Gene Screening in High-Throughput Right-Censored Lung Cancer Data.

Abstract

Advances in sequencing technologies have allowed collection of massive genome-wide information that substantially advances lung cancer diagnosis and prognosis. Identifying influential markers for clinical endpoints of interest has been an indispensable and critical component of the statistical analysis pipeline. However, classical variable selection methods are not feasible or reliable for high-throughput genetic data. Our objective is to propose a model-free gene screening procedure for high-throughput right-censored data, and to develop a predictive gene signature for lung squamous cell carcinoma (LUSC) with the proposed procedure. A gene screening procedure was developed based on a recently proposed independence measure. The Cancer Genome Atlas (TCGA) data on LUSC was then studied. The screening procedure was conducted to narrow down the set of influential genes to 378 candidates. A penalized Cox model was then fitted to the reduced set, which further identified a 6-gene signature for LUSC prognosis. The 6-gene signature was validated on datasets from the Gene Expression Omnibus.
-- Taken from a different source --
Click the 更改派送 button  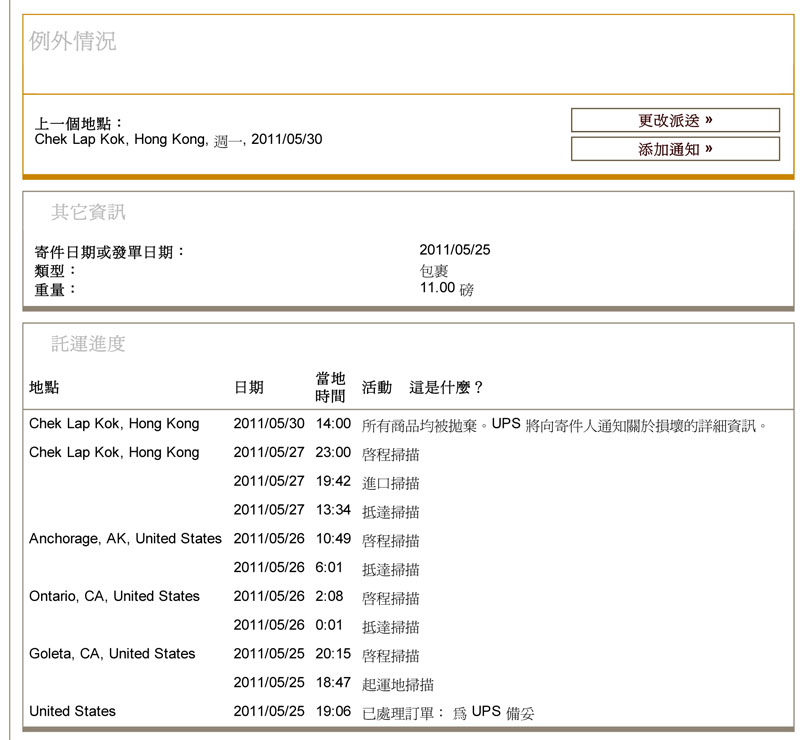(675, 120)
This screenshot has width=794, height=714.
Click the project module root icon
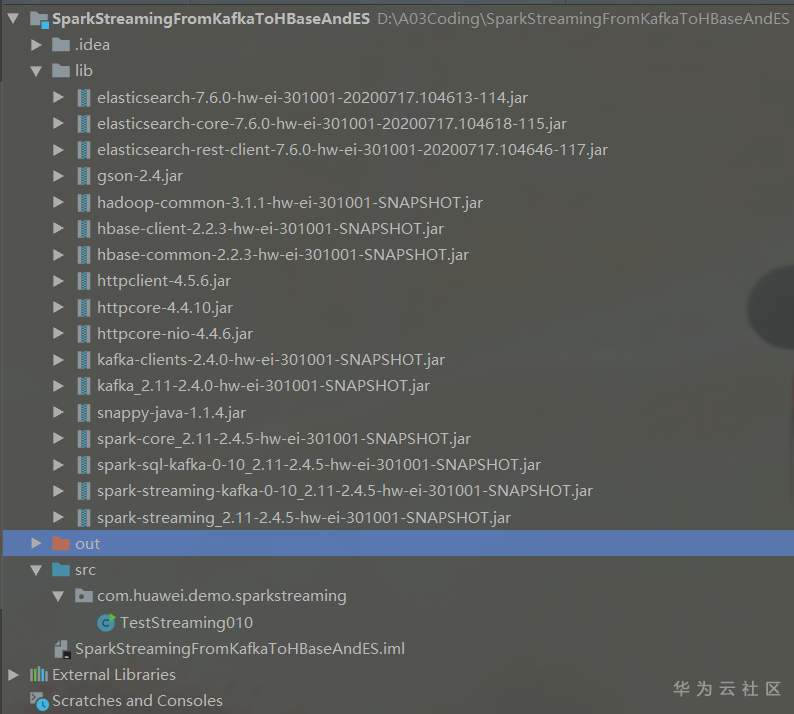(39, 19)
Both model-fitting and validation results reveal that our method selected influential genes that lead to biologically sensible findings as well as better predictive performance, compared to existing alternatives. According to our multivariable Cox regression analysis, the 6-gene signature was indeed a significant prognostic factor (p-value < 0.001) while controlling for clinical covariates. Gene screening as a fast dimension reduction technique plays an important role in analyzing high-throughput data. The main contribution of this paper is to introduce a fundamental yet pragmatic model-free gene screening approach that aids statistical analysis of right-censored cancer data, and provide a lateral comparison with other available methods in the context of LUSC.